I don't drive. How easy (if at all) is it to get there by mass transit?
huh.gif
I don't drive in LA.

It's actually pretty easy by public transit as long as you are able to walk about an easy half-mile each way through residential streets (and I should add that the Huntington grounds themselves require a fair amount of walking, though none of it strenuous).

You would take Metro bus 79 from the north side of Union Station (at the eastbound stop on Cesar Chavez Avenue, just east of the intersection with Alameda Street). It takes about 40 minutes through some of the oldest sections of Los Angeles along Mission Avenue, then into South Pasadena and later San Marino, where you get off at the intersection of Huntington Drive and San Marino Avenue. Then it's a one-third mile walk through one of the wealthiest neighborhoods in America to the Huntington entry gate.

An alternative, a little pricier but without any walking (except inside the Huntington), would be to take the Metro Gold Line Light Rail from Union Station north to Pasadena, getting off at the Fillmore station.
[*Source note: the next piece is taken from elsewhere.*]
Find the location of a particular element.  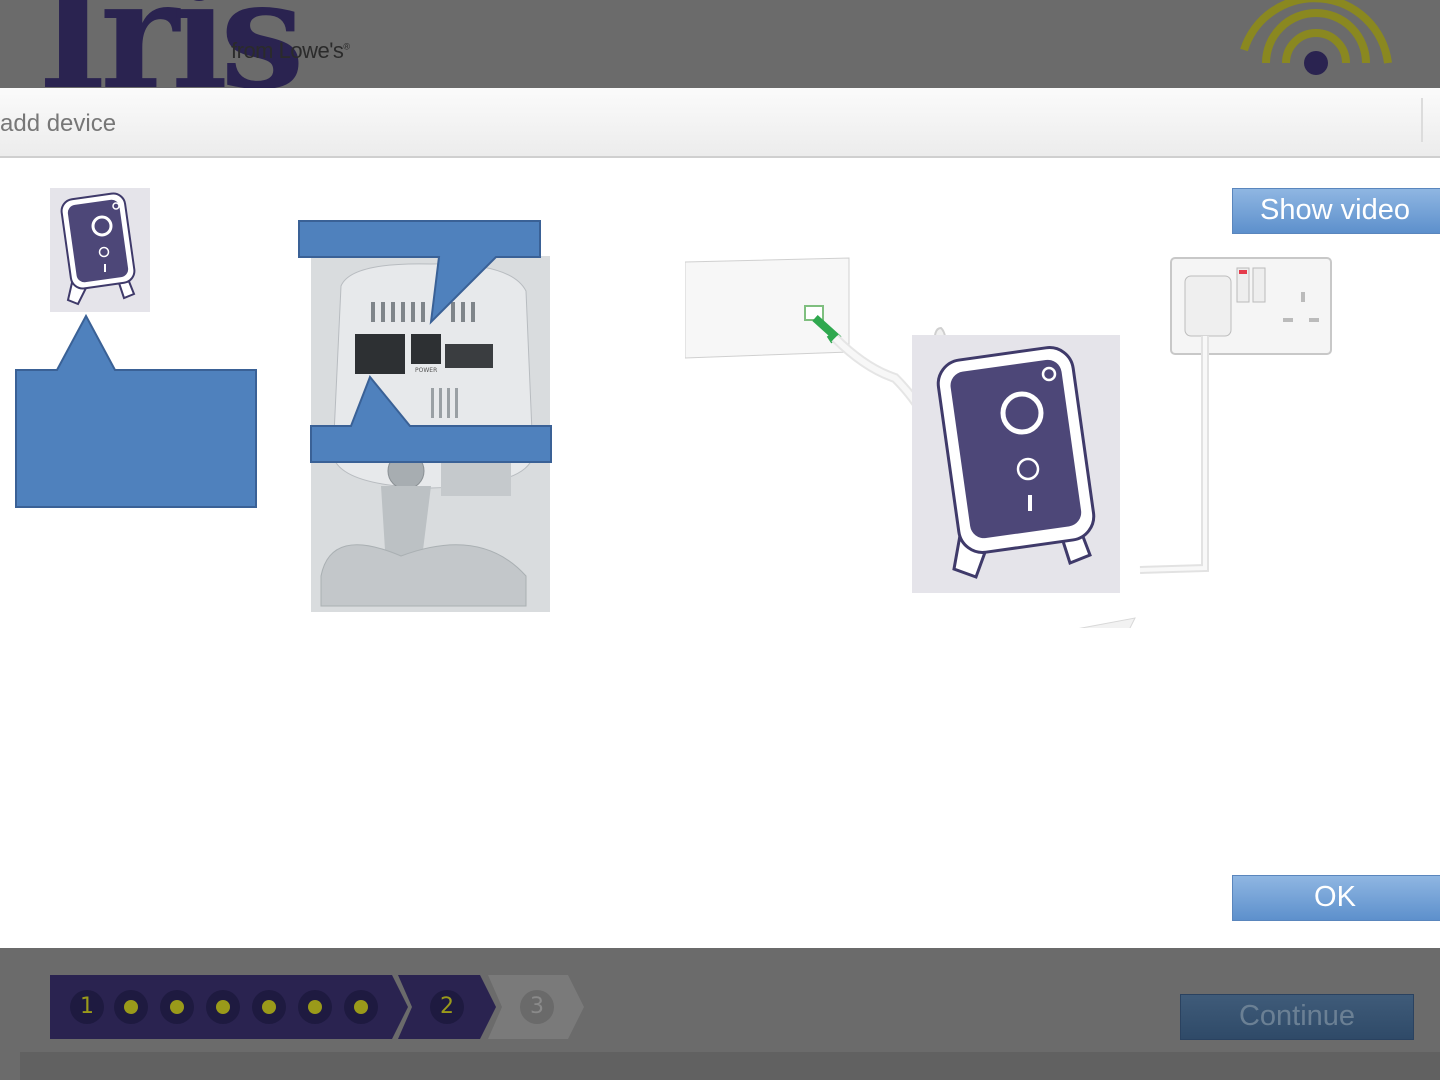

Then it's about a $10 taxi ride east on California Avenue to the Huntington.

Hope this info helps.

The Huntington's website address is: www.huntington.org
 
I should add that the Huntington's suggestion for the Gold Line is not a good one. The Allen Avenue station of the Gold Line is located in the freeway median of I-210 and taxis are difficult, if not impossible, to flag once you walk over the freeway into Pasadena. And the walk is an unpleasant mile-and-a-half hike across several major business thoroughfares.

Again, if you take the Gold Line, hop off at Fillmore and splurge on a taxi for $10 one-way.